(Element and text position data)
"""

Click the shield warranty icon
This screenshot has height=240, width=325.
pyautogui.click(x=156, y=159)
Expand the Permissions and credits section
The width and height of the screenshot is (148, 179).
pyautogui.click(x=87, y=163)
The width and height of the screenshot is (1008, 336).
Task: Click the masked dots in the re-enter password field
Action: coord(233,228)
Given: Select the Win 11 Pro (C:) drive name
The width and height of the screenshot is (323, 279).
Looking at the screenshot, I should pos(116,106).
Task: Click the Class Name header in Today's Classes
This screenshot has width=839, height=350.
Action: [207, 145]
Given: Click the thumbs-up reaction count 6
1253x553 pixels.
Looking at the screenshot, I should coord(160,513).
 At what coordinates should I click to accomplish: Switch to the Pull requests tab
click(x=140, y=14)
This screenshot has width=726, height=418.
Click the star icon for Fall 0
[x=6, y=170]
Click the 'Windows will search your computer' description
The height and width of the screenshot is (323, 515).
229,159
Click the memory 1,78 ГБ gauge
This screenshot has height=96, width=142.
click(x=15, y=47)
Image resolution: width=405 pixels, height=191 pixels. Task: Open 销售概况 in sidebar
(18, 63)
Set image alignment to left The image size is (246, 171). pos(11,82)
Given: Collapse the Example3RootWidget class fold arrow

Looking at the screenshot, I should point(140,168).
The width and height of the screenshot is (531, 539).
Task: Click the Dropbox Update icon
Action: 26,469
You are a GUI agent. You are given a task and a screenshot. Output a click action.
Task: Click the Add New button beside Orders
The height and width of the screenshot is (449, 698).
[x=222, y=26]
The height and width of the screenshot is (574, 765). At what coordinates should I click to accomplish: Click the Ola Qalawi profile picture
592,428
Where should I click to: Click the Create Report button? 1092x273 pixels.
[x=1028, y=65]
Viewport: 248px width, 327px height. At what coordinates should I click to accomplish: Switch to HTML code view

"""

### TASK INSTRUCTIONS
Revise the data above by replacing every occurrence of "This screenshot has" with "The screenshot has" and leaving all other text unchanged.

### OUTPUT BELOW
Click the shield warranty icon
The screenshot has height=240, width=325.
pyautogui.click(x=156, y=159)
Expand the Permissions and credits section
The width and height of the screenshot is (148, 179).
pyautogui.click(x=87, y=163)
The width and height of the screenshot is (1008, 336).
Task: Click the masked dots in the re-enter password field
Action: coord(233,228)
Given: Select the Win 11 Pro (C:) drive name
The width and height of the screenshot is (323, 279).
Looking at the screenshot, I should pos(116,106).
Task: Click the Class Name header in Today's Classes
The screenshot has width=839, height=350.
Action: [207, 145]
Given: Click the thumbs-up reaction count 6
1253x553 pixels.
Looking at the screenshot, I should coord(160,513).
 At what coordinates should I click to accomplish: Switch to the Pull requests tab
click(x=140, y=14)
The screenshot has width=726, height=418.
Click the star icon for Fall 0
[x=6, y=170]
Click the 'Windows will search your computer' description
The height and width of the screenshot is (323, 515).
229,159
Click the memory 1,78 ГБ gauge
The screenshot has height=96, width=142.
click(x=15, y=47)
Image resolution: width=405 pixels, height=191 pixels. Task: Open 销售概况 in sidebar
(18, 63)
Set image alignment to left The image size is (246, 171). pos(11,82)
Given: Collapse the Example3RootWidget class fold arrow

Looking at the screenshot, I should point(140,168).
The width and height of the screenshot is (531, 539).
Task: Click the Dropbox Update icon
Action: 26,469
You are a GUI agent. You are given a task and a screenshot. Output a click action.
Task: Click the Add New button beside Orders
The height and width of the screenshot is (449, 698).
[x=222, y=26]
The height and width of the screenshot is (574, 765). At what coordinates should I click to accomplish: Click the Ola Qalawi profile picture
592,428
Where should I click to: Click the Create Report button? 1092x273 pixels.
[x=1028, y=65]
Viewport: 248px width, 327px height. At what coordinates should I click to accomplish: Switch to HTML code view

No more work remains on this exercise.